Mengulik Mitos Anak Pertama Menikah Dengan Anak Terakhir, Serasikah ?

Mengulik Mitos Anak Pertama Menikah Dengan Anak Terakhir, Serasikah ?

Mengulik Mitos Anak Pertama Menikah Dengan Anak Terakhir, Serasikah ? – Pernah mendengar anak pertama tidak boleh menikah dengan anak terakhir atau sulung, banyak yang bilang karena keduanya bertolak berkang. Seperti anak pertama sering dianggap sebagai sosok yang mandiri, sedangkan anak bungsu dianggap merupakan anak yang manja namun penyayang.

Walaupun tidak berlaku untuk semua orang, namun stereotip ini akhirnya memunculkan berbagai mitos termasuk saat dua anak ini menjalin sebuah hubungan jenjang pernikahan. Apa saja stereotip dan mitos mengenai anak pertama menikah dengan anak terakhir, serasikah? Simak penjelasannya berikut ini.

Mengulik Mitos Anak Pertama Menikah Dengan Anak Terakhir, Serasikah ?

Anak Pertama Lebih Sering Mengalah, Hal ini Bisa Berlaku Dalam Sebuah Hubungan

Anak pertama terkenal dengan kemampuannya mengayomi adik-adiknya, termasuk si bungsu atau anak terkahir. Jadi sudah terbiasa bertanggung jawab, sehingga saat ia menikah dengan anak bungsu maka ia sudah terbiasa menghadapi sifat ‘keadikan’ yang mungkin dimiliki pasangan. Jika terjadi masalah, maka kemungkinan si sulung akan banyak mengalah. Namun, anda perlu hati-hati juga karena  ada juga sulung yang justru menganggap dirinya lebih paham segala sesuatu sehingga ia akan merasa benar sendiri.

Anak Pertama Adalah Pengatur, Anak Terakhir Sebaliknya

 

Karena tanggung jawab besar yang dimiliki oleh anak pertama, maka ia akan terbiasa dengan hal-hal yang bersifat kepemimpinan dan mengatur segala sesuatu. Namun, si bungsu  bisa jadi akan mendapatkan keuntungan dari kebiasaannya si anak pertama. Tapi, ini bisa jadi bumerang, karena banyak orang yang beranggapan, anak pertama menikah dengan anak ketiga akan menimbulkan konflik karena perbedaan sifat tersebut.

Stereotip Yang Melekat Anak Pertama Memiliki Sifat Pekerja Keras, Anak Terakhir Memiliki Sifat Menabung

Karena merasa memiliki tanggung jawabnya, maka anak pertama biasanya akan lebih bekerja keras untuk memenuhi kebutuhannya. Di sisi lain, anak terakhir memiliki kebiasaan baik yaitu gemar menabung. Sehingga pendapatan yang sudah didapatkan dari si sulung akan berhasil terkumpul dan diatur dengan baik oleh si bungsu saat mereka berada di dalam sebuah hubungan pernikahan. Namun semua itu tergantung dari masing-masing pasangan.

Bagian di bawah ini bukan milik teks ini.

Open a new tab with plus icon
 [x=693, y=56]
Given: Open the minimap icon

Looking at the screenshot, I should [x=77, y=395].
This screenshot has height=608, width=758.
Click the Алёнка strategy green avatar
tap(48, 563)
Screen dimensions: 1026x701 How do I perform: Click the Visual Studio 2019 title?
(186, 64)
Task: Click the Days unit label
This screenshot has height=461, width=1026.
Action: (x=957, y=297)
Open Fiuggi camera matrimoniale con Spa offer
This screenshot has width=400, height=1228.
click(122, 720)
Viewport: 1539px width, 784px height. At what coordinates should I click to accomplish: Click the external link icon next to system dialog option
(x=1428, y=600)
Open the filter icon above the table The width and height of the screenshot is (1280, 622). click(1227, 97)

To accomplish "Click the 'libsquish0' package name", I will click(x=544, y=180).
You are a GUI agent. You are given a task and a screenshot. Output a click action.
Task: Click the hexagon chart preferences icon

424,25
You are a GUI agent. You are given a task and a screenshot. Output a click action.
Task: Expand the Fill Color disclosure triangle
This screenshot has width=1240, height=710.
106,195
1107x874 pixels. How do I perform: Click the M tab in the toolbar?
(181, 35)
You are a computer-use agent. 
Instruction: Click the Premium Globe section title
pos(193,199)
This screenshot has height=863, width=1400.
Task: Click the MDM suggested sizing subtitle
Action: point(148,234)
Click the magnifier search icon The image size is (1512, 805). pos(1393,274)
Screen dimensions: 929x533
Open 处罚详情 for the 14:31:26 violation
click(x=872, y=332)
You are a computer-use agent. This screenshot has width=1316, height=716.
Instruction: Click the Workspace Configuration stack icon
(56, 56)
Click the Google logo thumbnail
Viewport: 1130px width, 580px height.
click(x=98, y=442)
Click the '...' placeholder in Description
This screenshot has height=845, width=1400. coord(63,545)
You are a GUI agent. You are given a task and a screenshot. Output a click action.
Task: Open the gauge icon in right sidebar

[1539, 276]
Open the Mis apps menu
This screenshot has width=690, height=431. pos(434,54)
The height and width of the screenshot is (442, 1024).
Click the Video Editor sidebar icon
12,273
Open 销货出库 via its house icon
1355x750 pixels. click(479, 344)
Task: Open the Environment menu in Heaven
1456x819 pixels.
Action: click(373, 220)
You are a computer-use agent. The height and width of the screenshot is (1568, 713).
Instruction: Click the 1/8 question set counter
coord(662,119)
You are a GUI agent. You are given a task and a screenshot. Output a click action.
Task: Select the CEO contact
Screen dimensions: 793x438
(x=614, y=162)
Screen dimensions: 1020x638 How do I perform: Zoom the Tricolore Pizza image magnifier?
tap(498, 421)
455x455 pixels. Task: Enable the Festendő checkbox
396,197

Walau Banyak Perbedaan, Justru Mereka Bisa Saling Melengkapi

Anak pertama identik dengan karakter penuh tanggung jawab dan pekerja keras, ini akan berbenturan jika mendapatkan seseorang yang sama ambisiusnya dengan dia. Makanya, kehadiran anak terakhir atau si bungsu bisa jadi akan menyeimbangi keadaan ini. Sifatnya yang penyayang dan penuh perasaan akan membuat rumah tangga semakin hangat. Kedua anak ini jika bersama dinilai akan saling melengkapi satu sama lain. Banyak mitos yang beranggapan, rumah tangga keduanya akan retak, karena perbedaan karakter yang dimiliki keduanya.

Kedua Pasangan Bisa Mengatasi Berbagai Masalah Dengan Baik

Anak pertama akan banyak menuntun si anak terakhir untuk menjadi orang yang lebih mandiri dan kuat, sedangkan si anak terakhir akan membuat si anak pertama menjadi seseorang yang lebih hangat. Saat terjadi sebuah permasalahan, maka pasangan ini akan dianggap bisa menyelesaikan semuanya dengan baik karena sifat yang saling melengkapi. Namun banyak yang beranggapan, dengan perbedaan sifat keduanya, menjadi kedua pasangan tersebut tidak cocok untuk mengayomi bahtera rumah tangga.

Intinya, jika saling sama menyayangi, baik anak pertama dengan anak ketiga ataupun lainnya akan cocok saja. Hal-hal tersebut adalah stereotip yang mungkin dimiliki oleh anak sulung dan bungsu, namun semua kembali ke pribadi masing-masing, tentu hal ini tidak berlaku secara general. Semoga bermanfaat untuk kita semua.